I call this braided loaf “Tunnels of Cinnamon” bread for the beautiful tunnels of brown sugar and cinnamon inside the braids. Use moist raisins. If your raisins are dry, soak them in boiling water for 5-10 minutes, then drain and blot. Have all your ingredients at room temperature and ALWAYS AERATE YOUR FLOUR BEFORE MEASURING. - Jenny Jones
- 2 cups bread flour
- 1 packet (2 tsp./7 gms) yeast - instant or active dry
- 1/4 cup sugar
- 1/2 teaspoon salt
- 3/4 cup 1% milk heated to 120-130° F for instant yeast (or 110-120°F for active dry)
- 3 Tablespoons oil (canola or extra light olive oil)
- 1 egg
- 1 cup moist golden raisins (I use Sun-Maid)
- 1/4 – 1/2 cup additional flour
- 2 Tablespoons softened butter or transfat-free margarine
- 1/4 cup brown sugar
- 1 Tablespoon cinnamon
- Egg wash: 1 egg yolk + 1 teaspoon water
- Glaze: 1 cup powdered sugar + about 2 Tablespoons milk
- Combine flour, yeast, sugar & salt in a mixing bowl.
- Add warm milk followed by oil and egg.
- Beat with electric mixer on medium-high for 2 minutes.

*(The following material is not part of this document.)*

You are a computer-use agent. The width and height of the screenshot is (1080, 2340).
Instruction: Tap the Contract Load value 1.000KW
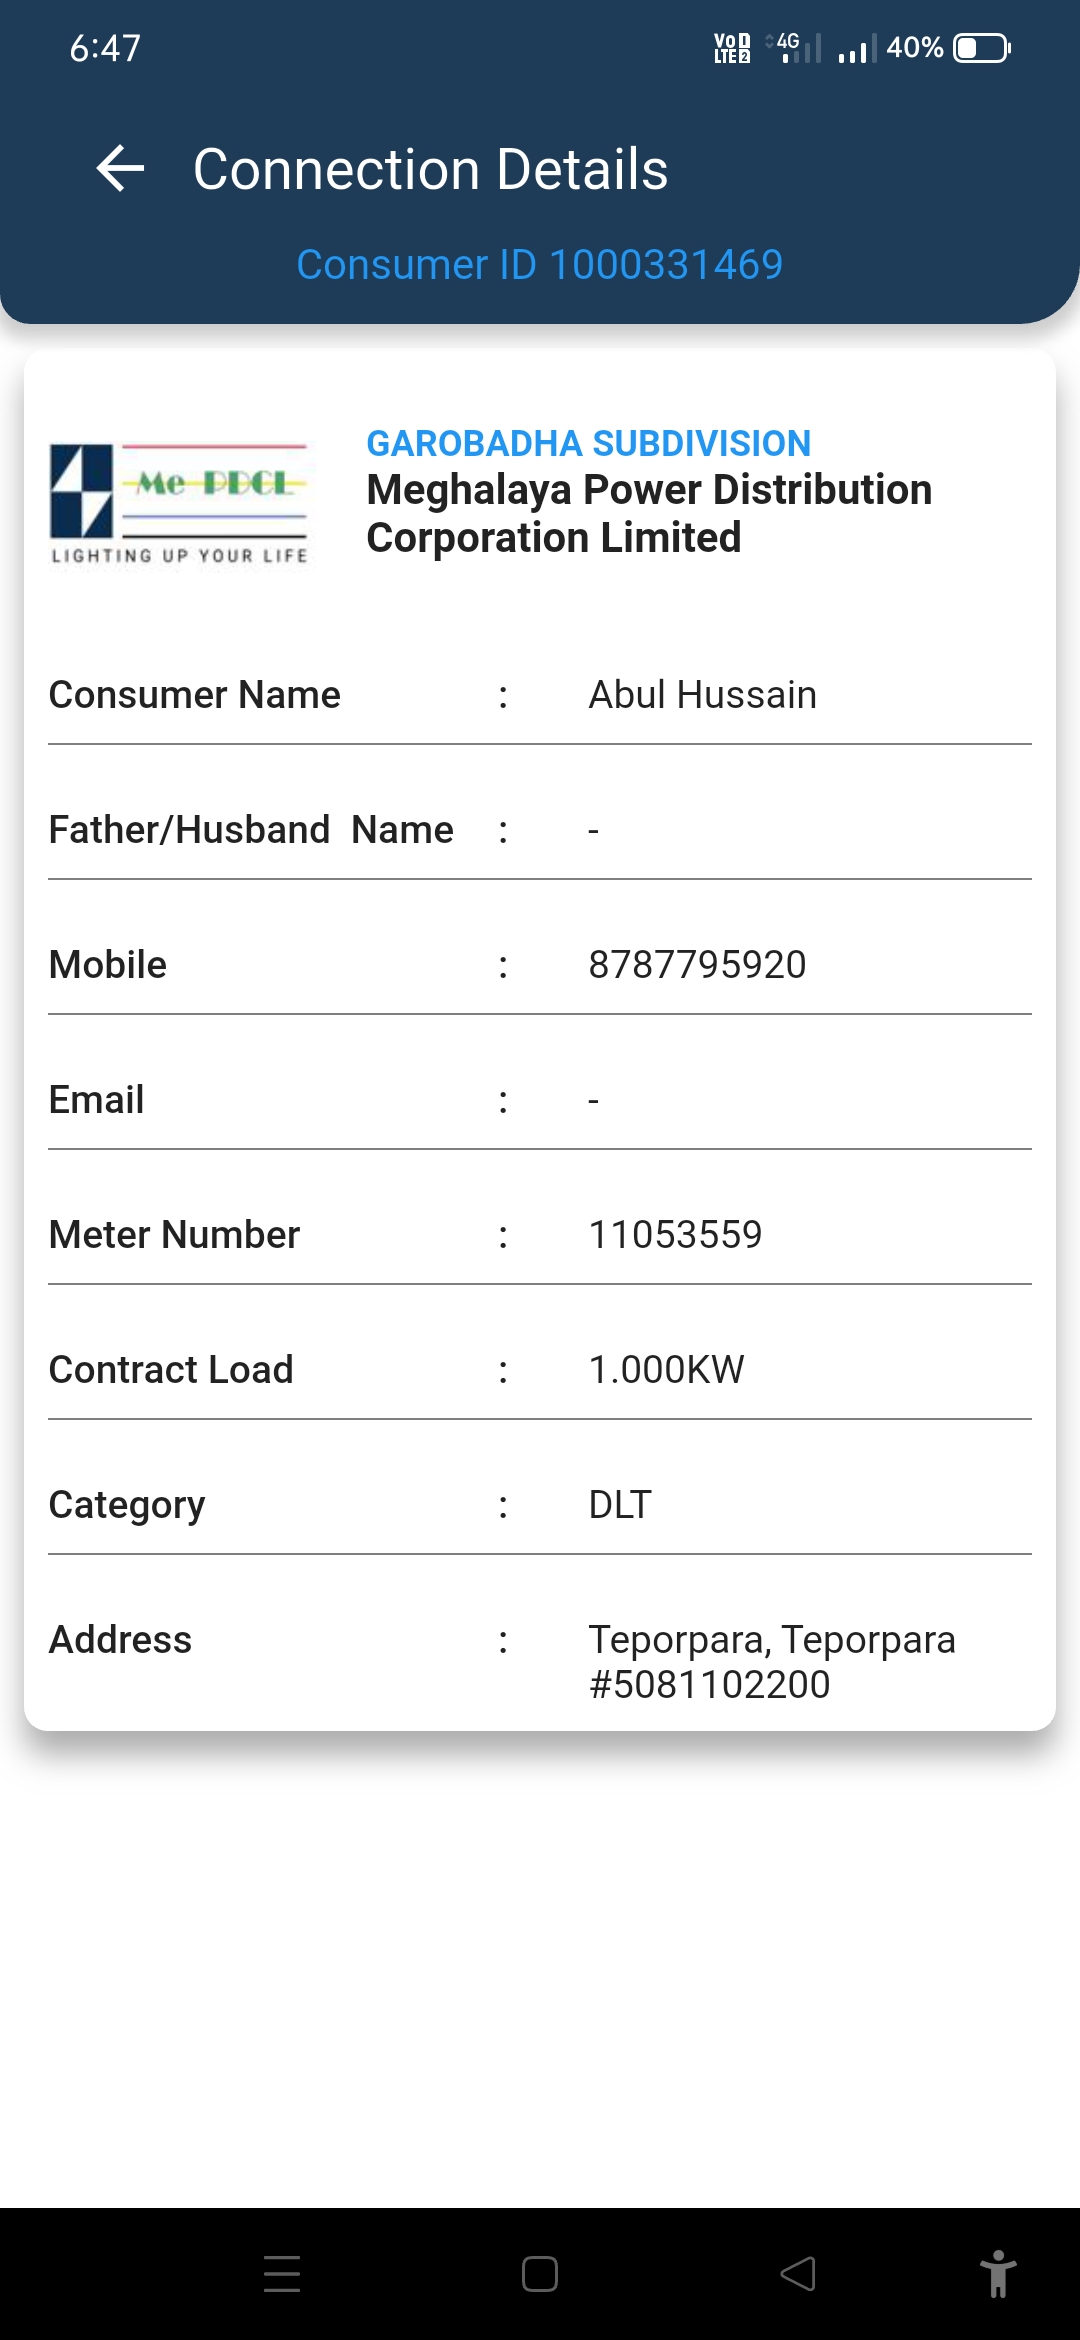tap(666, 1370)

- Stir in raisins and enough flour to form a mass.
- Transfer to a floured surface and knead 100 turns.
- Cover dough and let it rest for 10 minutes.
- Meantime, line a baking sheet with parchment paper and combine brown sugar & cinnamon in a bowl.
- Roll dough into 9 x 12-inch rectangle. Cut into three 3 x 12-inch strips.
- Spread butter down the center of each strip. Top the butter with narrow rows of the brown sugar mix, keeping away from the edges.
- Pinch the strips closed, moistening the long edges if needed to stick. Go over sealed edges with floured hands to make three sealed ropes with filling inside.
- Form into a braid, tucking in edges. Place on baking sheet. Cover with a towel and let rise in a warm spot for 1 to 1 1/2 hours 'til double in size.
- Brush loaf with egg wash. Bake in preheated oven at 375° F for 25 minutes. If needed, cover with a foil tent the last 10 minutes to prevent over-browning.
- Let rest 10 minutes and top with glaze.